Çoğu kör, çalık ve topallardan oluşurmuş... Halk acısında daha fazla versin diye...
***
İçlerinden gür ve yanık sesli bir derviş yeri göğü inletirmiş...
Sedası ile öyle bir açıklı nara atarmış ki, duyan kulakların canlarının yağları erirmiş...
"Gökte meleeeek, yerde caaaaaan ağlar" diye...
Bu ilahi, çığrış, imdat karışımı naradan sonra etrafta bulunan dervişler hepsi bir ağızdan kapısına varılanı muhatap alarak seslenip, heybelerinin gözünü uzatarak;
“Hoy canım, goygoy canım" diye makam tutarlarmış...
***
O günlerde bunlara, halk arasında "goygoycu, ya da goygoycular" denirmiş...
Goygoycular deyimi mecazi anlamda yapmacıklı dua ve yalvarmalarla, ağız kalabalığı ile kazanç sağlamak isteyenler için de kullanılır...
Konya'da bunun karşılığı ise Gonya ağzıyla;
“Nuraylı Gidiler...” tabiridir...
***
Etrafınıza ya da gündeme bir bakın hele...
Kavganın öznesi tamamen DÜNYEVİ...
Ama nutuklar ve açıklamalar hamaset bulaştırılarak goygoycu ağzıyla;
“Gökte meleeeek, yerde caaaaaan ağlar" tarzı yürüyüp gidiyor…
***
Ümmet, bu goygoycuların ellerinde fukara kabilinden perişan...

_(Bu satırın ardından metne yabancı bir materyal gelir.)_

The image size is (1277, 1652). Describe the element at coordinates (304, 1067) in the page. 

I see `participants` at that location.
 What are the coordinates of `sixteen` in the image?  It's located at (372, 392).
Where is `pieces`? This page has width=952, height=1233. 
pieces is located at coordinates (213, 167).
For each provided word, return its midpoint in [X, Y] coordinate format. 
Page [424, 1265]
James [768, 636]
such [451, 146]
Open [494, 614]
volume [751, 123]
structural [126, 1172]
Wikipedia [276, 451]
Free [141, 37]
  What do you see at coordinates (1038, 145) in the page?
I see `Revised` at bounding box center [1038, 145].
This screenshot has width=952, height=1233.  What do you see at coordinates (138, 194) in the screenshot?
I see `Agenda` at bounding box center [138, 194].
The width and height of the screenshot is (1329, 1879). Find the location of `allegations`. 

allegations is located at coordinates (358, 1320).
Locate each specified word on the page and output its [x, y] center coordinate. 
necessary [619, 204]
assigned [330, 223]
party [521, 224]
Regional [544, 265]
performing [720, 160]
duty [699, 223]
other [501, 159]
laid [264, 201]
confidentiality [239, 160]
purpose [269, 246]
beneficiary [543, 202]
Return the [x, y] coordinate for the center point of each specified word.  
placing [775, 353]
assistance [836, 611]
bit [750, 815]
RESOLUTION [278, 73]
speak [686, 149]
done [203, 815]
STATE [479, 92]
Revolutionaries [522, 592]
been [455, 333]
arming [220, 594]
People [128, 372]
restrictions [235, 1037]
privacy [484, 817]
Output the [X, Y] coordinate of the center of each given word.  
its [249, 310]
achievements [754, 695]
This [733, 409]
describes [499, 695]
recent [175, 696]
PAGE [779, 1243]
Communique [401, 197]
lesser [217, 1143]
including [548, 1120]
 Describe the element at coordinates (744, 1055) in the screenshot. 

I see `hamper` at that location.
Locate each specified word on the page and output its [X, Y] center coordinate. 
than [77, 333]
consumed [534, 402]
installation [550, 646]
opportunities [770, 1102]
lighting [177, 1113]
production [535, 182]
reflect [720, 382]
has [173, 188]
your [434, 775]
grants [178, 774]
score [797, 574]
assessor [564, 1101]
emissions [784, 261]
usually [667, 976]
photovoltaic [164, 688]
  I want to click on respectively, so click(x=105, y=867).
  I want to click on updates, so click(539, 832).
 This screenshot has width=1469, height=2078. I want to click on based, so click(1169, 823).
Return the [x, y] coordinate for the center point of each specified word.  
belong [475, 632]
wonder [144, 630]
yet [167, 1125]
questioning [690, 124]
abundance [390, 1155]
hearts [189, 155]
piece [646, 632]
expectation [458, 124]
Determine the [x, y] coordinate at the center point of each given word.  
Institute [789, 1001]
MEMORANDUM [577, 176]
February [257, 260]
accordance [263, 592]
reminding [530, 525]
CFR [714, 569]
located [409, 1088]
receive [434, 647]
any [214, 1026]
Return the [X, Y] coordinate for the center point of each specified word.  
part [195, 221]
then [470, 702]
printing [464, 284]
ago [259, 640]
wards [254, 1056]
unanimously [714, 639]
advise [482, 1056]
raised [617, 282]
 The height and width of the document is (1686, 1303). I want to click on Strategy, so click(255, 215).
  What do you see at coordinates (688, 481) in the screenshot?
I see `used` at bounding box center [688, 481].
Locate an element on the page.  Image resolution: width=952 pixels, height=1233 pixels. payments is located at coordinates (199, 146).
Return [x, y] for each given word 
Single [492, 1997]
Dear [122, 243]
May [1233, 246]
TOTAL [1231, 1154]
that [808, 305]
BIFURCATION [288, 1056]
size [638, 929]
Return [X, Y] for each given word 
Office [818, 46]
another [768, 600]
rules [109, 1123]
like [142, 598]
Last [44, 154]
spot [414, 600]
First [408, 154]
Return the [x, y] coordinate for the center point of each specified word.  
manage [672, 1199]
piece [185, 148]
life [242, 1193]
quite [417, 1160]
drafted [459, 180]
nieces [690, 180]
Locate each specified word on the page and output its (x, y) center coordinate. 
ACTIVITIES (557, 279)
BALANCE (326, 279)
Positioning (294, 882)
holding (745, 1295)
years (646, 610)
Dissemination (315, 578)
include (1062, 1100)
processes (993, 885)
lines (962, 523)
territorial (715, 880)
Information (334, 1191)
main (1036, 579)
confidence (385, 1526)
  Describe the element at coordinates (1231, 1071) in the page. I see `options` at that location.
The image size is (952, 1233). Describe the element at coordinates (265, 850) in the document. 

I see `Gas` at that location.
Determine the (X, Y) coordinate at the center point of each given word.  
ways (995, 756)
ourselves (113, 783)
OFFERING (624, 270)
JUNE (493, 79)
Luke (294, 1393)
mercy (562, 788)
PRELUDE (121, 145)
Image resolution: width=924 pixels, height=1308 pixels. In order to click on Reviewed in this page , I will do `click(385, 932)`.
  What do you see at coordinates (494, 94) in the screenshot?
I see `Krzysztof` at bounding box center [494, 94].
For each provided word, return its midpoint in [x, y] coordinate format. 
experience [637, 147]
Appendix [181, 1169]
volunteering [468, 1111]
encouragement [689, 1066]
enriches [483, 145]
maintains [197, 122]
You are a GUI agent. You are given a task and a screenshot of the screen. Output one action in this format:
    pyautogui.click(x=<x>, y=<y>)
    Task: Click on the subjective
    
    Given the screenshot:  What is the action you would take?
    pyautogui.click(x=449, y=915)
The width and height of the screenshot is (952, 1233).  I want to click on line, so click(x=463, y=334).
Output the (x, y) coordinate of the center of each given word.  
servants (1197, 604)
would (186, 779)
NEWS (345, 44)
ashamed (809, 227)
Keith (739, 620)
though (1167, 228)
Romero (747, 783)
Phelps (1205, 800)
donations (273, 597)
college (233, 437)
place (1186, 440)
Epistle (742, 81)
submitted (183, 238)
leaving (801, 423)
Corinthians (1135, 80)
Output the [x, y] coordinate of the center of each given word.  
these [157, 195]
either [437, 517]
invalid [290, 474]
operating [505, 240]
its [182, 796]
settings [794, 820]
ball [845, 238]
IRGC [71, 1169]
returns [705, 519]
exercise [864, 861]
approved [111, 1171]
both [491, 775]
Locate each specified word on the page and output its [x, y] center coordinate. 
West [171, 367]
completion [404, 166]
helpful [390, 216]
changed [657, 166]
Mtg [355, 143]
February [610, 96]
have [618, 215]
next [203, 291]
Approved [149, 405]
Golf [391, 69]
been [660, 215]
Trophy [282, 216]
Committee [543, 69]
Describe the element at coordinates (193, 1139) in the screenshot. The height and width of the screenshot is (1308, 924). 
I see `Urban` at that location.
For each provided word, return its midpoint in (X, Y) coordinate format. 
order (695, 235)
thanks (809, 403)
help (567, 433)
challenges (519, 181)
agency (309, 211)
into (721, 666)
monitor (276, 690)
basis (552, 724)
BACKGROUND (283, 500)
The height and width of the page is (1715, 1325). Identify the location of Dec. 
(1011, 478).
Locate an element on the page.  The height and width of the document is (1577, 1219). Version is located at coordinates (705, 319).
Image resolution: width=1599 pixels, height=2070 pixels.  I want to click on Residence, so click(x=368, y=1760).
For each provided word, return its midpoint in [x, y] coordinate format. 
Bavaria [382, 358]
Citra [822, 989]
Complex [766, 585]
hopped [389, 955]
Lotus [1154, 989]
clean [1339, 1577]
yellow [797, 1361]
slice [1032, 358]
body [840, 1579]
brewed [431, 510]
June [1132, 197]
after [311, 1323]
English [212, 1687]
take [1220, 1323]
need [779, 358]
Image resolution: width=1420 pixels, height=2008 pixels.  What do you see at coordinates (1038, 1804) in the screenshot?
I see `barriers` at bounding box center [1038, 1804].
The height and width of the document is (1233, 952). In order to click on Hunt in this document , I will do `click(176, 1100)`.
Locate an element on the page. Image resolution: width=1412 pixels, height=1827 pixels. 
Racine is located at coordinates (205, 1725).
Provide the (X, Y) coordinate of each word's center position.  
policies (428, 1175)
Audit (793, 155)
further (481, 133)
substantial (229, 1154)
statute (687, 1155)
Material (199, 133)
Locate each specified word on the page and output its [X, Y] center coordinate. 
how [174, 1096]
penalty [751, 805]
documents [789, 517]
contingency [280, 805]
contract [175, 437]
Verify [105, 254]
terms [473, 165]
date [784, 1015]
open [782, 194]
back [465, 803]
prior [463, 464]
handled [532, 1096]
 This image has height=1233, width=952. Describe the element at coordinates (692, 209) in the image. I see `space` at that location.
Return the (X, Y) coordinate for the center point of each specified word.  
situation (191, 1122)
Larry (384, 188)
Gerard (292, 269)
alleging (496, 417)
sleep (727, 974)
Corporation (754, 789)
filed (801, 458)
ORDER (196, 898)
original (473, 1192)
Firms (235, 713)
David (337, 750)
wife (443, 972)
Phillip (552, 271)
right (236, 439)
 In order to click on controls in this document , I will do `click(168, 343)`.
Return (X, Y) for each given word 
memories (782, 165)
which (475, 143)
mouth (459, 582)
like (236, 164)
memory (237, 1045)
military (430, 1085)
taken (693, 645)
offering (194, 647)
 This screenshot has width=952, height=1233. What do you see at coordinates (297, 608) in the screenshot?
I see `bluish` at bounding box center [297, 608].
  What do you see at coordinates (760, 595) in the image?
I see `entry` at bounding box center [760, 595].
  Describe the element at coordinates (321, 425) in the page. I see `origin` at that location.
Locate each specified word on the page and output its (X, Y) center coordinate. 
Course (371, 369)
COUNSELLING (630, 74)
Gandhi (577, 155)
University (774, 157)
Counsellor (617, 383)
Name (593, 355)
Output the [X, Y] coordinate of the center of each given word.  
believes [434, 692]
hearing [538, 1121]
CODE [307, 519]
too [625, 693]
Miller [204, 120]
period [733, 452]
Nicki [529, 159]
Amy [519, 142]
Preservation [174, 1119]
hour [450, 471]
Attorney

Nereye dönsek heybenin ağzından kurtulamıyoruz… İslamı nuraylı duruşlarına gerekçe ile referans gösterip din kardeşine saldıran-saldırtan bu dinin sözde sahiplerini de şu mübarek Ramazan günlerinde sana havale ediyoruz Rabbim...
***
Rabbim;
Ümmeti bu goygoycuların şerrinden ve heybelerinin ağzından uzak etsin inşallah...
Amin diyin Müslümanlar...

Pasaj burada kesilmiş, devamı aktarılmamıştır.